Avant de traverser l’Atlantique, Vital Chance*de la Roque a passé les onze premières années de sa vie en France. Dès sa naissance, le 16 mai 2009, dans les prés du haras de Bacqueville-en-Caux, à vingt kilomètres au sud de Dieppe, le Selle Français a laissé une trace indélébile dans le cœur de sa naisseuse. “J’ai perdu ma maman à douze ans et son anniversaire était le 16 mai”, se souvient avec émotion Marie Bourdin, éleveuse hors-sol amateur et amoureuse des chevaux. “En plus, je suis Américaine et mon frère n’était jamais en France. Sauf le jour où est né Vital ! J’ai été profondément touchée par ce signe.

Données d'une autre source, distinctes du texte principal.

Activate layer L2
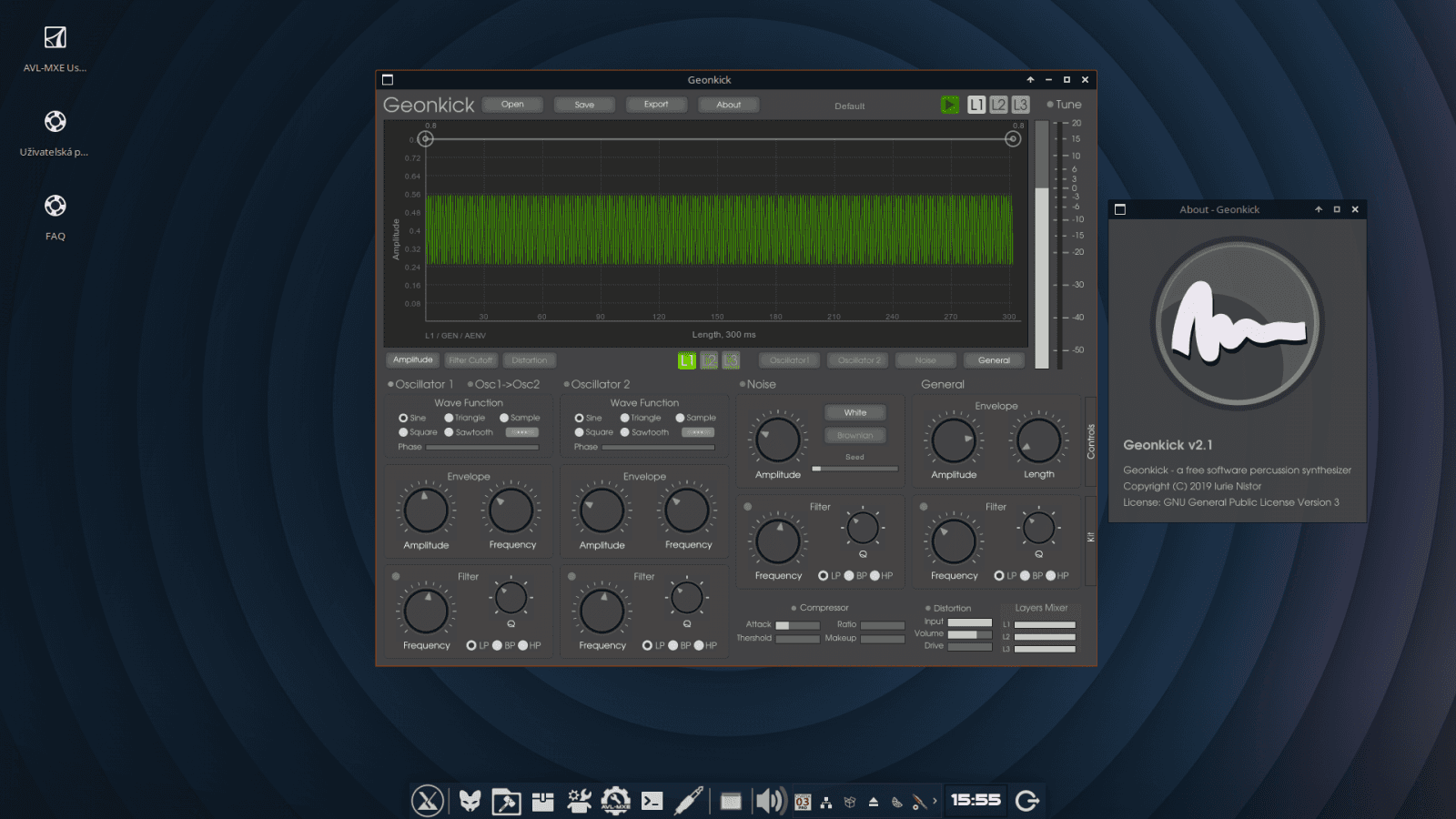Screen dimensions: 1456x819 pyautogui.click(x=997, y=105)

Désormais, dès que Vital fait quelque chose de magique, nous pensons à ce jour et à maman.” Aidée par son beau-père, qui avait dressé une liste interminable de noms en V, la gérante de l’élevage Chance - qui tient son nom d’Antoine Dechancé, compagnon de Marie Bourdin -, baptise son petit protégé “Vital”, comme si sa présence était déjà indispensable.



“Nous avions détecté un grand potentiel chez Vital”, Gaspard Taverne

Vital Chance*de la Roque, ici à Chantilly sous la selle d'Adeline Hécart.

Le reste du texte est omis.